Em comparação com as lâmpadas incandescentes, existem pontos positivos e negativos. A eficiência energética, a potência da lâmpada e o tempo de vida das fluorescentes são superiores. No entanto, esse tipo de lâmpada pode se quebrar facilmente e, por conta do mercúrio, seu descarte torna-se muito complicado (não existem locais específicos de coleta).
Os riscos do mercúrio
O mercúrio ainda tem a companhia do chumbo na composição das lâmpadas. Segundo a Associação Brasileira de Normas Técnicas (ABNT), o valor máximo de mercúrio que pode estar concentrado em uma unidade é de 100 miligramas de mercúrio por quilo do resíduo. O contato com a substância em níveis mais altos pode gerar sérios problemas de saúde.
O maior problema acontece quando a substância é inalada, ainda mais se a quantia de mercúrio elementar for grande, o que pode causar problemas neurológicos e até hidragirismo (intoxicação que causa tosse, dispnéia, dores no peito e outros problemas mais graves).
No meio ambiente, quando o mercúrio é despejado de maneira irregular em rios, por exemplo, ele volatiza e passa para a atmosfera, causando prováveis chuvas contaminadas. Pode acontecer também de microorganismos absorverem o mercúrio, tornando-o orgânico em vez de metálico. Animais aquáticos e plantas podem reter o mercúrio e assim contaminar o meio ambiente sem que exista chance de descontaminação.

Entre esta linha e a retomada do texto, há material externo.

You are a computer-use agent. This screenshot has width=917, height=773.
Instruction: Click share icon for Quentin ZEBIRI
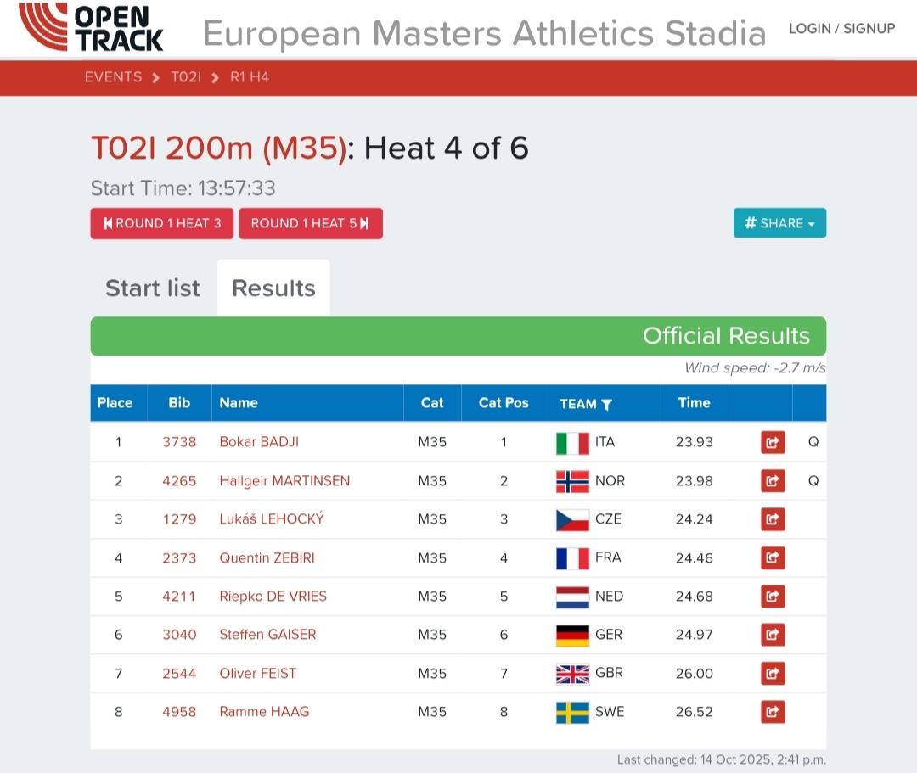point(772,557)
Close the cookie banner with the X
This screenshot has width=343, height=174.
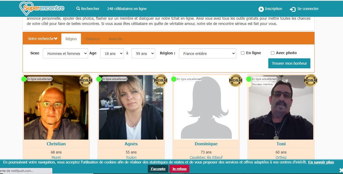coord(341,170)
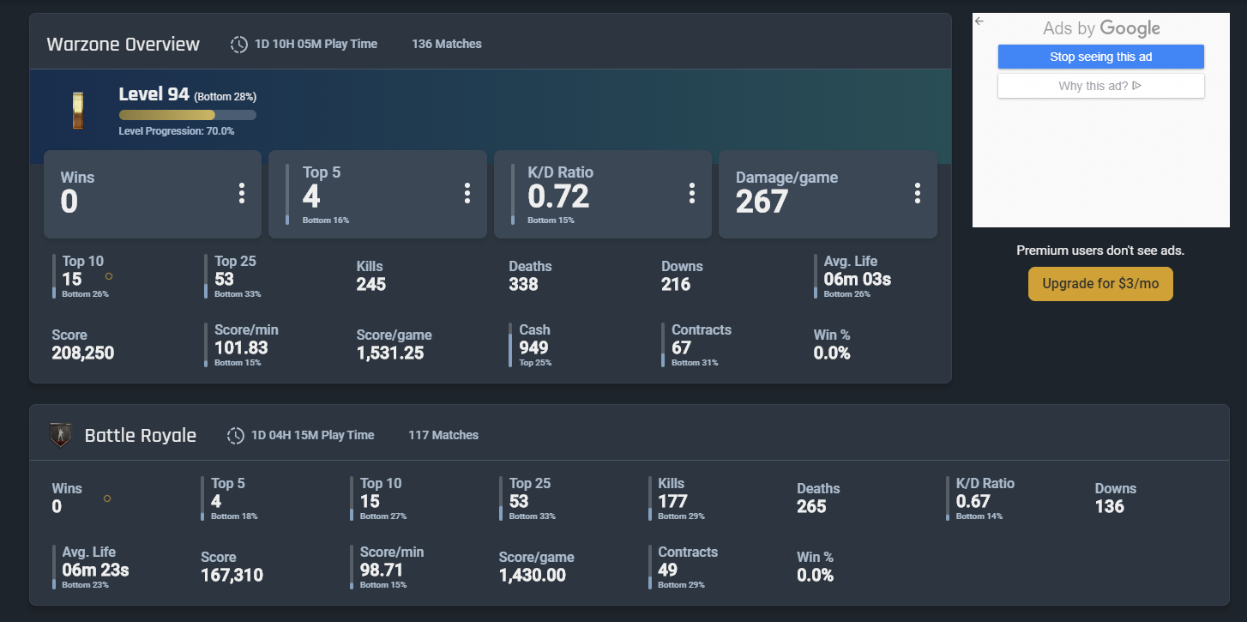
Task: Click the Level Progression bar
Action: [187, 114]
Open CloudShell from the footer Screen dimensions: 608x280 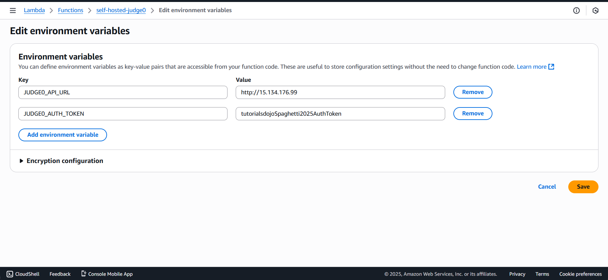[23, 274]
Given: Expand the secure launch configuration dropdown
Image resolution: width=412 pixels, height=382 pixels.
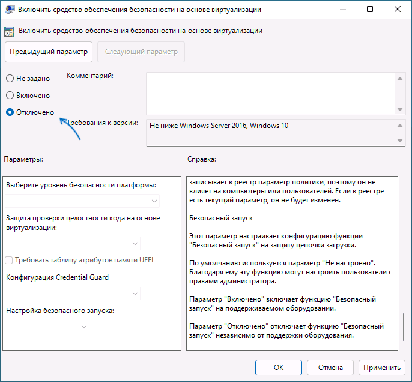Looking at the screenshot, I should pyautogui.click(x=47, y=326).
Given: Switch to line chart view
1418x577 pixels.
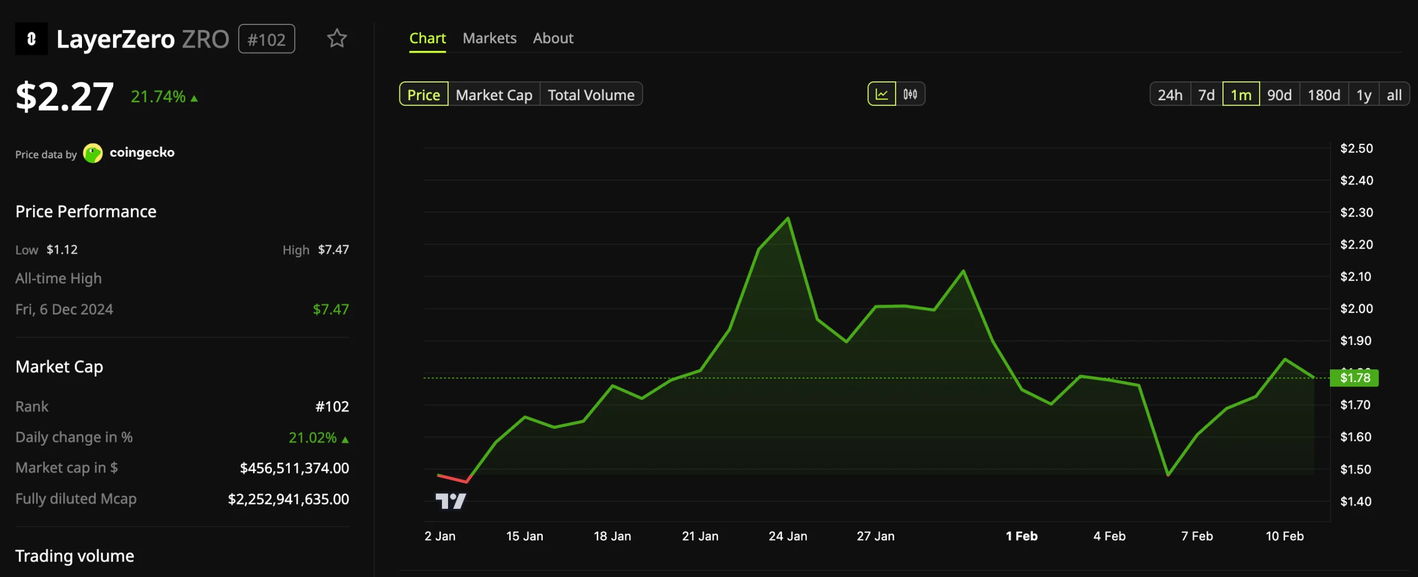Looking at the screenshot, I should tap(882, 94).
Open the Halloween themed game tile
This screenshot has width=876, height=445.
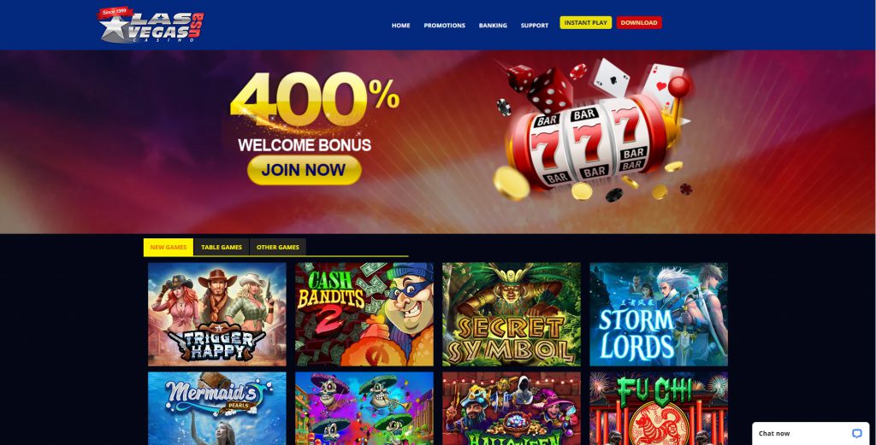point(512,408)

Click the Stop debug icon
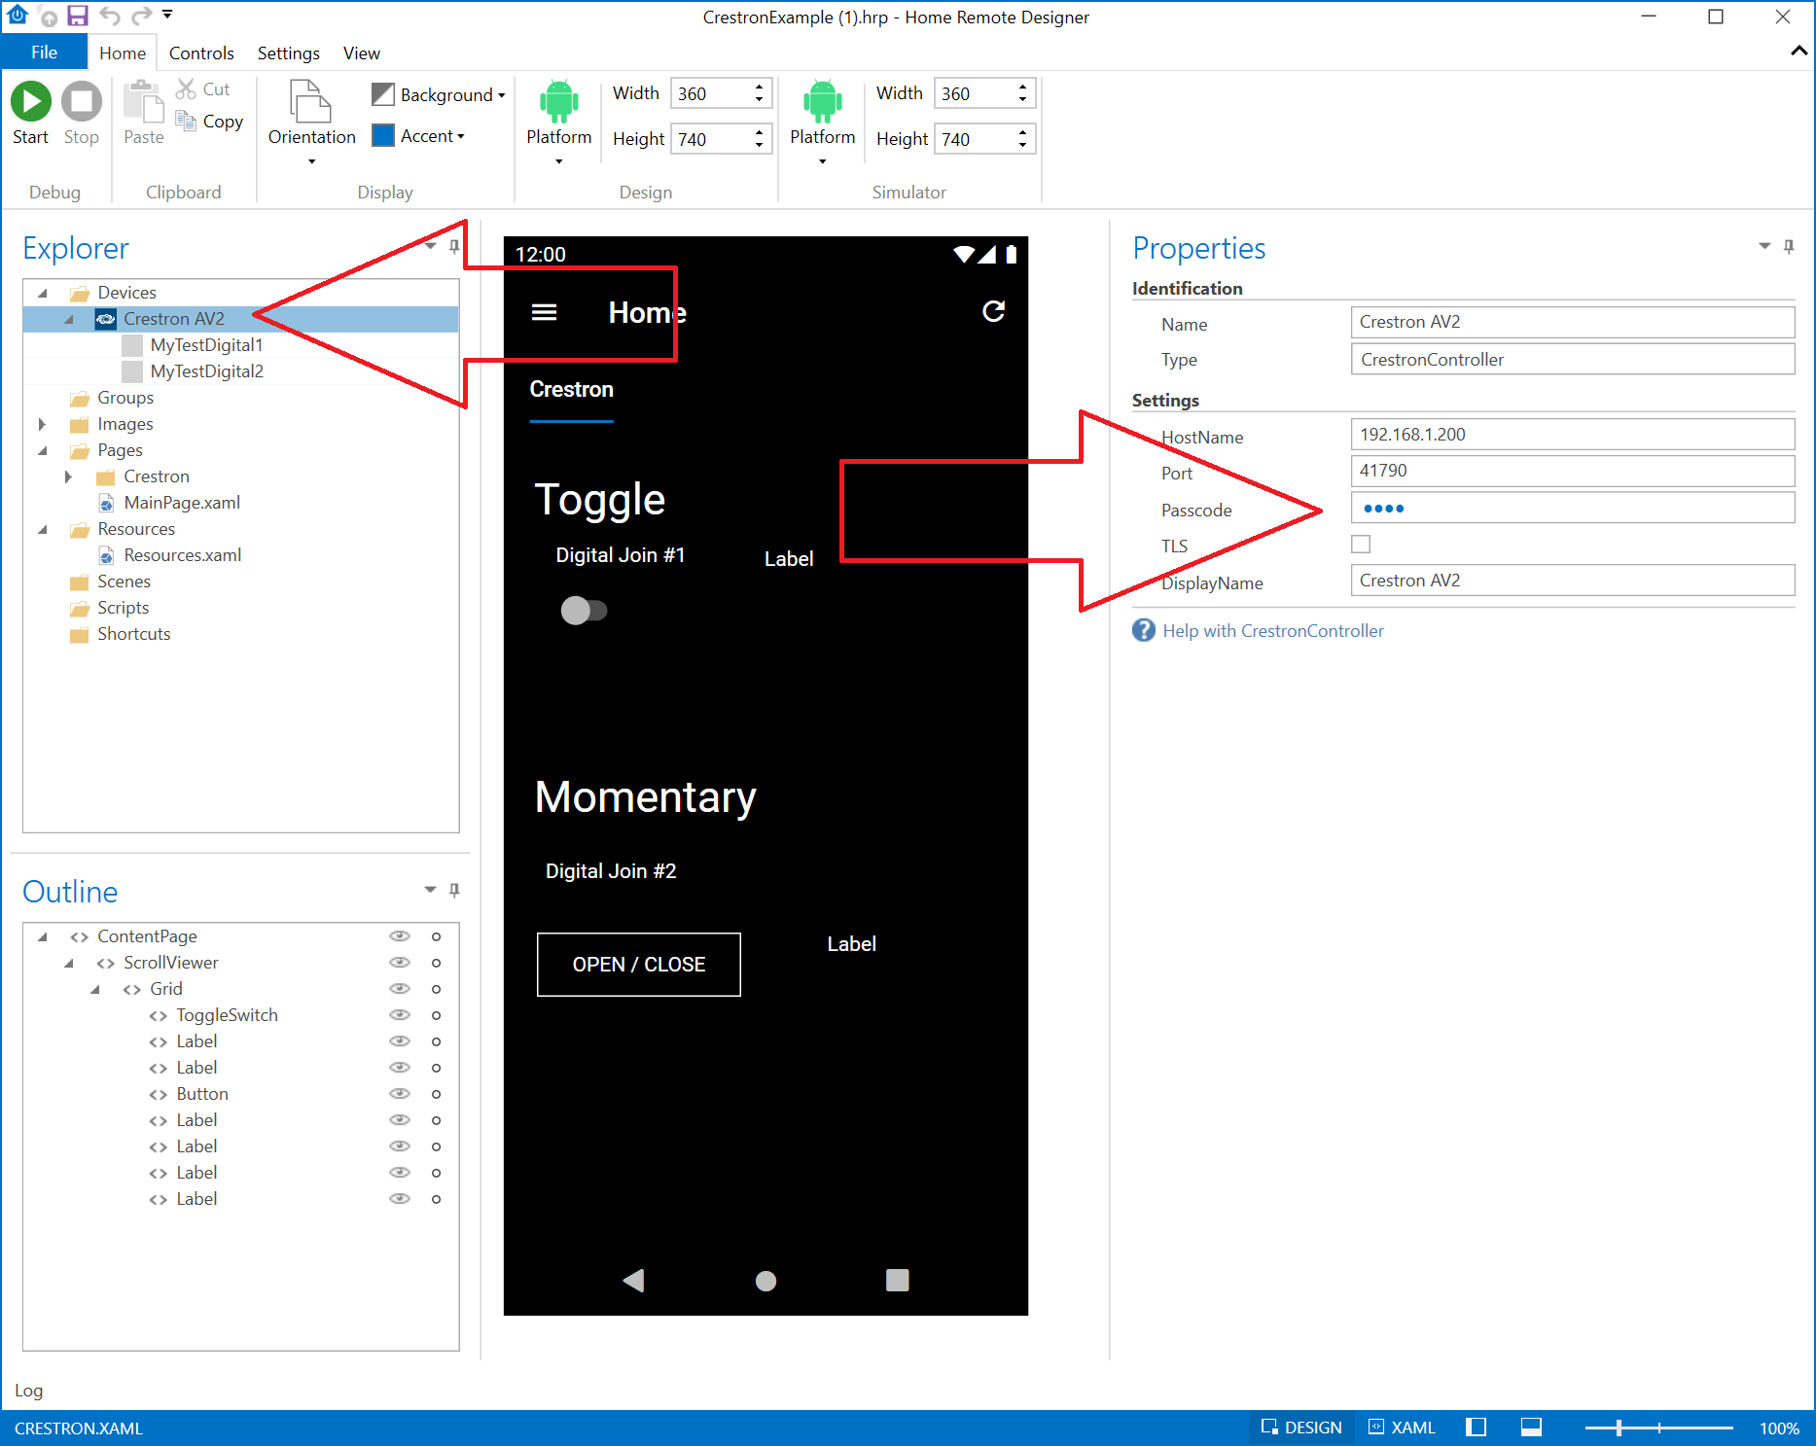82,101
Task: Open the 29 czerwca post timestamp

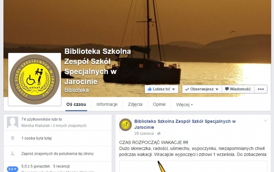Action: coord(144,134)
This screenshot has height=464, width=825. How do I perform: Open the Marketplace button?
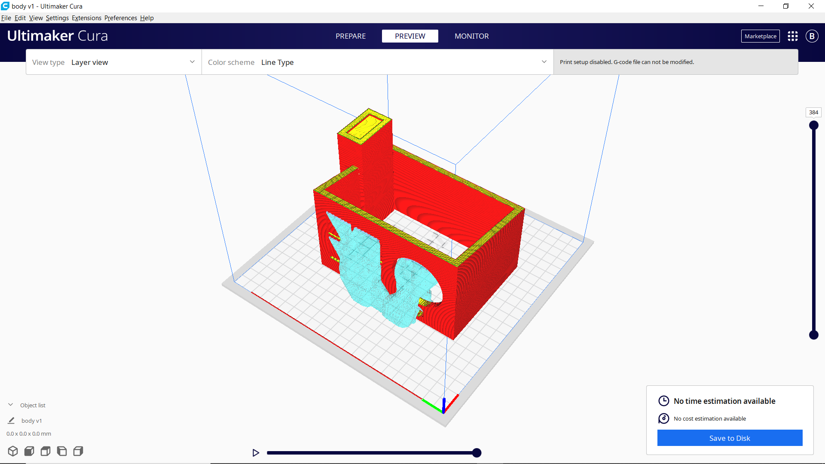pyautogui.click(x=760, y=36)
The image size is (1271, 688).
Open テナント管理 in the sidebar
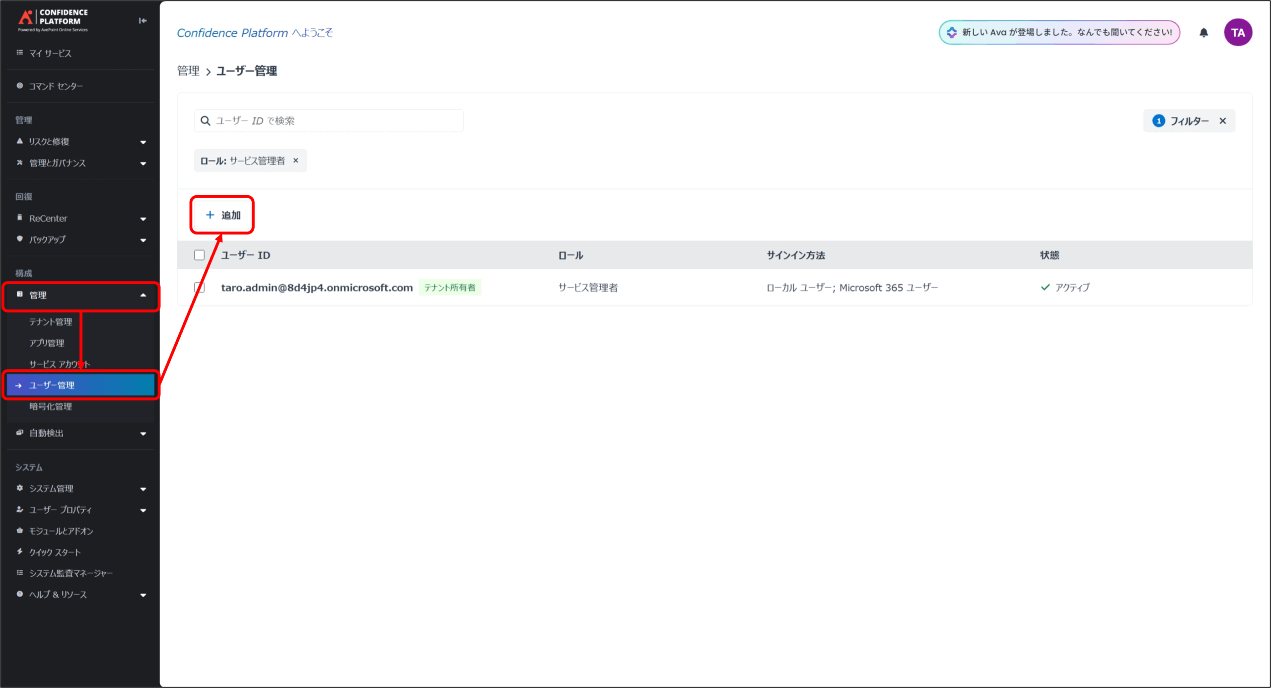(x=51, y=322)
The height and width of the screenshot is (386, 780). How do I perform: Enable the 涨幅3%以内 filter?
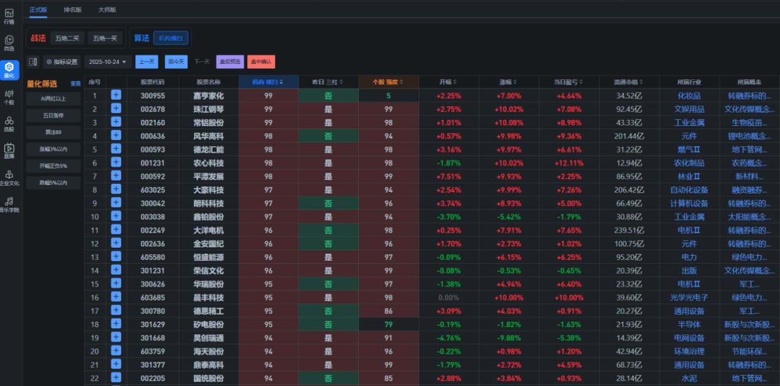click(x=53, y=149)
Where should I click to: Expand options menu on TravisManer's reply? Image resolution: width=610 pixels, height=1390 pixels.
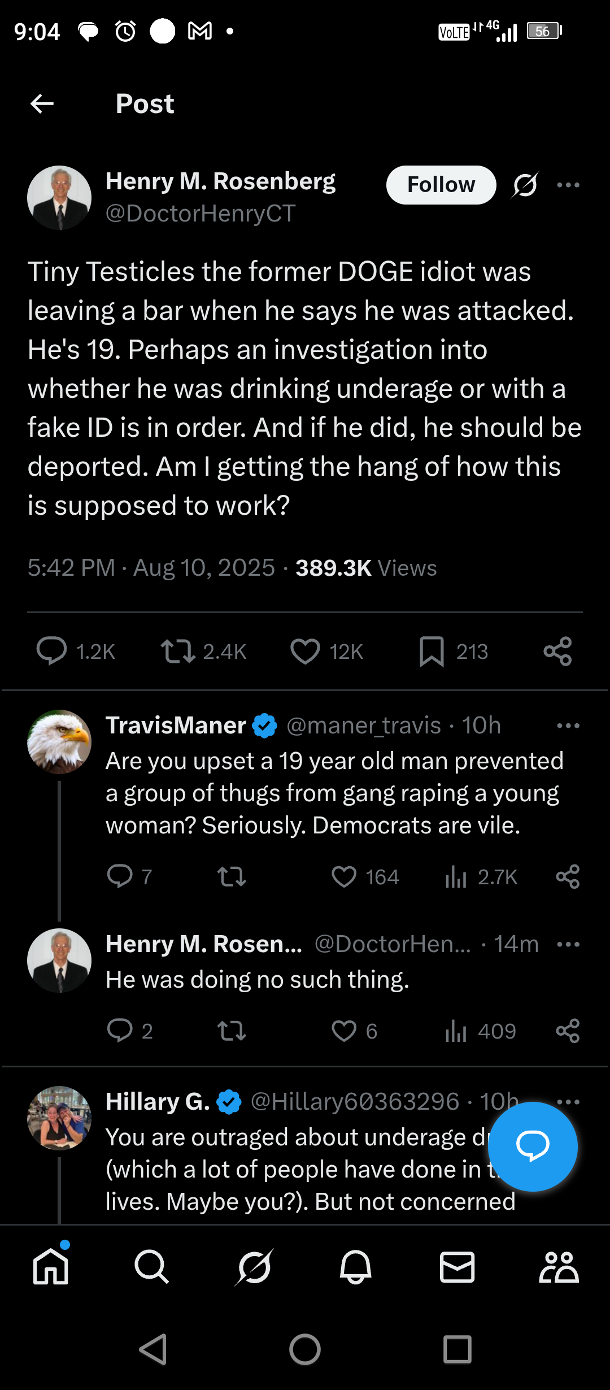[568, 726]
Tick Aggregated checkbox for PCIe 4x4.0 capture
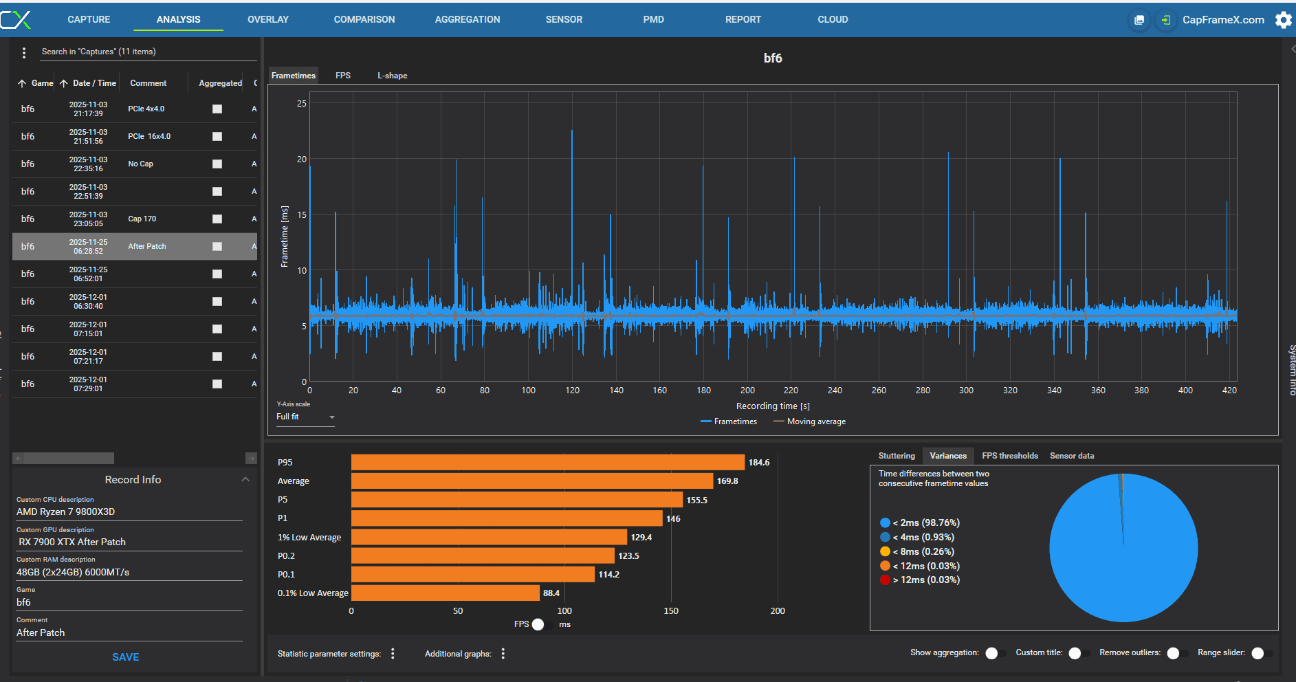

O mercúrio é liberado ao longo de duas semanas após seu descarte. Apenas nos EUA, são liberadas na natureza entre duas e quatro toneladas de mercúrio anualmente.
A lâmpada quebrou?
Caso aconteça da lâmpada quebrar-se é preciso estar atento a alguns cuidados. Antes de limpar a área, a primeira coisa a fazer é retirar do local as crianças e os animais, além de não deixar que ninguém toque o material.
Ventilar o ambiente também é importante. Por isso, janelas e portas precisam ser abertas o mais rápido possível. Para retirar os cacos, use luvas e os coloque em um saco plástico que possa ser lacrado para limpar os pequenos pedaços em pó. Use fitas adesivas e papel toalha umedecido para limpar os últimos resíduos que podem passar despercebidos.
Se a lâmpada fluorescente quebrou em cima de roupas de cama ou qualquer outro tipo de material que tenha contato direto com o corpo, o material não deve mais ser usado, mesmo depois de limpo! No caso de corte, procure assistência médica o mais rápido possível.
Descarte e Reciclagem
A reciclagem do material consiste em retirar o mercúrio das lâmpadas fluorescentes, assim elimina-se a possibilidade de contaminações do homem e do meio ambiente. E, por isso, o descarte deve ser bem direcionado e cuidadoso.
A lâmpada quebrou. O que fazer?
1º passo - Proteja o nariz
Como já falamos antes, esse tipo de lâmpada é perigoso por causa dos componentes químicos que ela libera, então o primeiro passo é proteger o rosto. Para isso, use uma máscara de pano ou papel.
2° passo - Proteja as mãos
Evite o contato dos cacos e do pó com qualquer parte do seu corpo. Use luvas de borracha e muito cuidado.
3° passo - Como jogar no lixo
Não só a a gente, como também o catador de lixo pode se machucar. Portanto, alguns cuidados com o descarte dos  cacos é importantíssimo. Coloque os cacos em cima de  um pano velho ou fanela, atenção, nunca  jornal e feche bem. Em seguida,  coloque a trouxa dentro de uma sacola plástica e dê um nó.
4° passo - Coleta certa
Não deixe que este material seja levado para aterros comuns! Muitas embalagens deste tipo de lâmpada avisam se o produto é reciclável. Para achar locais que aceitam lâmpadas fluorescentes, acesse a seção de busca de Postos de Reciclagemda eCycle, selecione "Lâmpadas" e encontre o local mais próximo de você.